First let's try **Sentence Splitting**:

In [2]:
text="On March 21, 1768, French mathematician and physicist Jean Baptiste Joseph du Fourier was born. He is probably best known for his work in thermodynamics, where he introduced the concept of the Fourier Analysis, named in honor after him."
# We import the two methods required for (1) word-based tokenization, and (2) sentence splitting
from nltk.tokenize import word_tokenize, sent_tokenize
sents=sent_tokenize(text)
print(sents)

['On March 21, 1768, French mathematician and physicist Jean Baptiste Joseph du Fourier was born.', 'He is probably best known for his work in thermodynamics, where he introduced the concept of the Fourier Analysis, named in honor after him.']


Now, let's try **Words**:

In [None]:
words=[word_tokenize(sent) for sent in sents]
print(words)

[['On', 'March', '21', ',', '1768', ',', 'French', 'mathematician', 'and', 'physicist', 'Jean', 'Baptiste', 'Joseph', 'du', 'Fourier', 'was', 'born', '.'], ['He', 'is', 'probably', 'best', 'known', 'for', 'his', 'work', 'in', 'thermodynamics', ',', 'where', 'he', 'introduced', 'the', 'concept', 'of', 'the', 'Fourier', 'Analysis', ',', 'named', 'in', 'honor', 'after', 'him', '.']]


# Part-of-Speech tagging
Part-of-speech tagging classifies words into their part-of-speech
and labels them according to a specified tagset.
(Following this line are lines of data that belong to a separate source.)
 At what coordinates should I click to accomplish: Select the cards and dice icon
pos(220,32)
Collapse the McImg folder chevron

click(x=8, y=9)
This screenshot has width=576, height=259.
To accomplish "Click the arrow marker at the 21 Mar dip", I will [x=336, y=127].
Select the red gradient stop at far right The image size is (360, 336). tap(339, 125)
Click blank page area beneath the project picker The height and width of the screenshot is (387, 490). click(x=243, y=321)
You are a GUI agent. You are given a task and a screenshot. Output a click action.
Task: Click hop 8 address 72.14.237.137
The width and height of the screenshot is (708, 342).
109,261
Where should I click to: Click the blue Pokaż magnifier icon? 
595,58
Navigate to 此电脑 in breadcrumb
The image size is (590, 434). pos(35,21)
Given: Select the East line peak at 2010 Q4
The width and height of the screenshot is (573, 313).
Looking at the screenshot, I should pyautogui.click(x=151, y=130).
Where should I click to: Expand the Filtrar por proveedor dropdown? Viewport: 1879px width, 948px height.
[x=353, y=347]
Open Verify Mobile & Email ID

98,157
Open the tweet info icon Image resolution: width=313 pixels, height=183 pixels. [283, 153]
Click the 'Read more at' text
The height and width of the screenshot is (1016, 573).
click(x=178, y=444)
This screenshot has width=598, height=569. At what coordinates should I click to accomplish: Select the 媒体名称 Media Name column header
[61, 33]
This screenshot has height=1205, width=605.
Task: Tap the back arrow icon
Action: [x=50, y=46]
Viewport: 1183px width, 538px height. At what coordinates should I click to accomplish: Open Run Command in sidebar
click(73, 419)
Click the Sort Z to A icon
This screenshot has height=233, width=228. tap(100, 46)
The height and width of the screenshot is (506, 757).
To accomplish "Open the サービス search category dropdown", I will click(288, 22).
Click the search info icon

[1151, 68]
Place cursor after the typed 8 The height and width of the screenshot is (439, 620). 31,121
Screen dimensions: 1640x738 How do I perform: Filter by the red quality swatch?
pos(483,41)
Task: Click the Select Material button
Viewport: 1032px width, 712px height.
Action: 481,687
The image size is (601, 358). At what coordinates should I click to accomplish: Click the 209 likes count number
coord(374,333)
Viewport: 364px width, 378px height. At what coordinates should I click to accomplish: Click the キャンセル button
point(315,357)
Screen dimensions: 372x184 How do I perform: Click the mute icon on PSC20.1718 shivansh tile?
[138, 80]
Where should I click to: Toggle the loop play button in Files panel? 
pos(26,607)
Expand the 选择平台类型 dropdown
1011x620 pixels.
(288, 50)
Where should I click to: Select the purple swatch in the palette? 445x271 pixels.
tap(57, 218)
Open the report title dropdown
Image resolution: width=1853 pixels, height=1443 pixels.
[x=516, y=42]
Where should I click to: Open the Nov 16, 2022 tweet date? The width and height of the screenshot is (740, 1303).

Most commonly
the [Penn Treebank tagset](https://www.ling.upenn.edu/courses/Fall_2003/ling001/penn_treebank_pos.html) is used.

In [None]:
# each word in the text will be assigned a POS tag
nltk.pos_tag(word_tokenize(text))

[('On', 'IN'),
 ('March', 'NNP'),
 ('21', 'CD'),
 (',', ','),
 ('1768', 'CD'),
 (',', ','),
 ('French', 'JJ'),
 ('mathematician', 'NN'),
 ('and', 'CC'),
 ('physicist', 'JJ'),
 ('Jean', 'NNP'),
 ('Baptiste', 'NNP'),
 ('Joseph', 'NNP'),
 ('du', 'NNP'),
 ('Fourier', 'NNP'),
 ('was', 'VBD'),
 ('born', 'VBN'),
 ('.', '.'),
 ('He', 'PRP'),
 ('is', 'VBZ'),
 ('probably', 'RB'),
 ('best', 'RBS'),
 ('known', 'VBN'),
 ('for', 'IN'),
 ('his', 'PRP$'),
 ('work', 'NN'),
 ('in', 'IN'),
 ('thermodynamics', 'NNS'),
 (',', ','),
 ('where', 'WRB'),
 ('he', 'PRP'),
 ('introduced', 'VBD'),
 ('the', 'DT'),
 ('concept', 'NN'),
 ('of', 'IN'),
 ('the', 'DT'),
 ('Fourier', 'NNP'),
 ('Analysis', 'NNP'),
 (',', ','),
 ('named', 'VBN'),
 ('in', 'IN'),
 ('honor', 'NN'),
 ('after', 'IN'),
 ('him', 'PRP'),
 ('.', '.')]

In [None]:
# in case you don't know the meaning of some of the POS tags
nltk.help. upenn_tagset ('NNP')
nltk.help. upenn_tagset ('JJ')
nltk.help. upenn_tagset ('PRP$')

NNP: noun, proper, singular
    Motown Venneboerger Czestochwa Ranzer Conchita Trumplane Christos
    Oceanside Escobar Kreisler Sawyer Cougar Yvette Ervin ODI Darryl CTCA
    Shannon A.K.C. Meltex Liverpool ...
JJ: adjective or numeral, ordinal
    third ill-mannered pre-war regrettable oiled calamitous first separable
    ectoplasmic battery-powered participatory fourth still-to-be-named
    multilingual multi-disciplinary ...
PRP$: pronoun, possessive
    her his mine my our ours their thy your


# Lemmatization
* Lemmatization groups words together that have different inflections so that they can be treated as the same item.
* It reduces a word to its baseform using a online lexicon. 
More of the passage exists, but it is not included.